The patients were treated with quinine. It was initially given intravenously and then orally, once the patients regained the ability to swallow. For the IV treatment, a loading dose (quinine 20 mg/kg, diluted in 10 ml/kg 5% dextrose) given over a period of 4 h followed by maintenance doses (quinine 10 mg/kg, diluted in 10 ml/kg 5% dextrose), each given over a period of 4 h, every 8 h. Subsequently, oral quinine (10 mg quinine sulfate/kg) was given every 8 h, to complete a 7-day course of treatment.

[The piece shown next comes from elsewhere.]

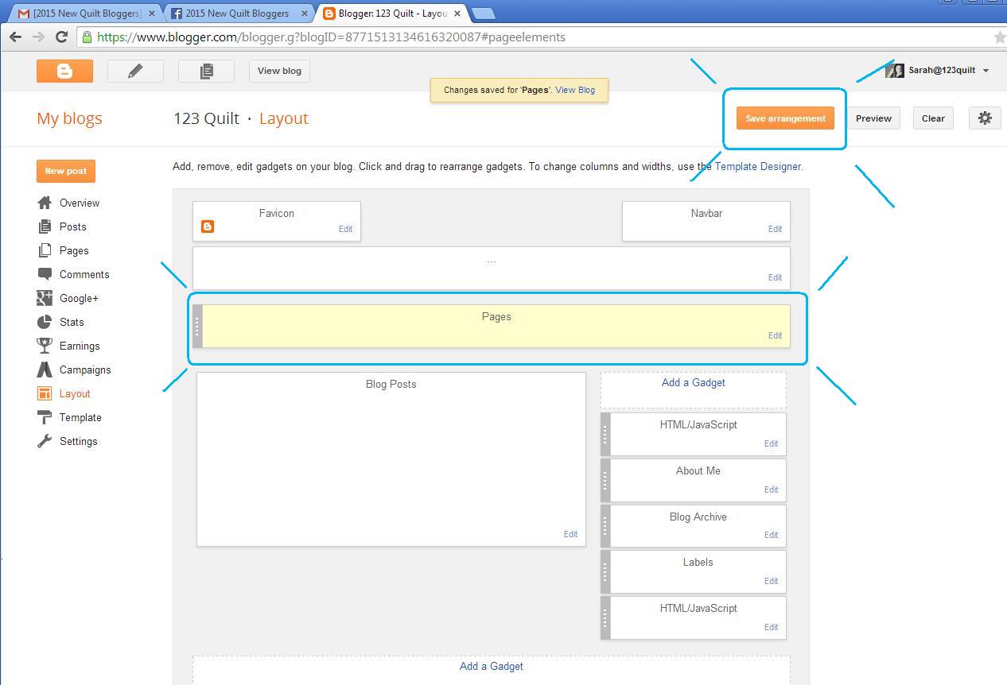Viewport: 1007px width, 685px height.
Task: Click the Layout icon in sidebar
Action: tap(44, 393)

Data entry was carried out in MS excel sheet and analysis was done using SPSS 19.0 version. Tests such as Chi-Square and independent sample t-test were performed as test of significance. P value < 0.05 shall be considered as significant. Logistic regression model was used to find the prediction of death among subjects.
| Results|| |
Out of 112 patients of CM, 65% were male; with ages ranging from 15 to 77 years. The age groups comprised of 13-20 (8%), 21-40 (38%), 41-60 (36%) and >60 years (18%). The patients belonged to the following tribes - Bodo (63%), Dimasa (10%), Sonowal (15%) and Turung (12%).
Of all patients, 50% presented with vomiting, 56% with visual disturbances, 34% with headache, 38% with jaundice and 31% with prior seizures. About 47% had hypotension along with signs of circulatory failure and 38% had profound coma with GCS <5 [Table 1]. Coma lasted from 2 to 32 h before recovery or death. Patients with coma <3 h recovered or were alive with neurological deficit In 35% patients coma lasted for more than 8 h and they developed some form of neurological sequelae or died. About 21% of CM patients had hepatomegaly, 28% had splenomegaly and 29% of patients had meningeal irritation in the form of neck stiffness.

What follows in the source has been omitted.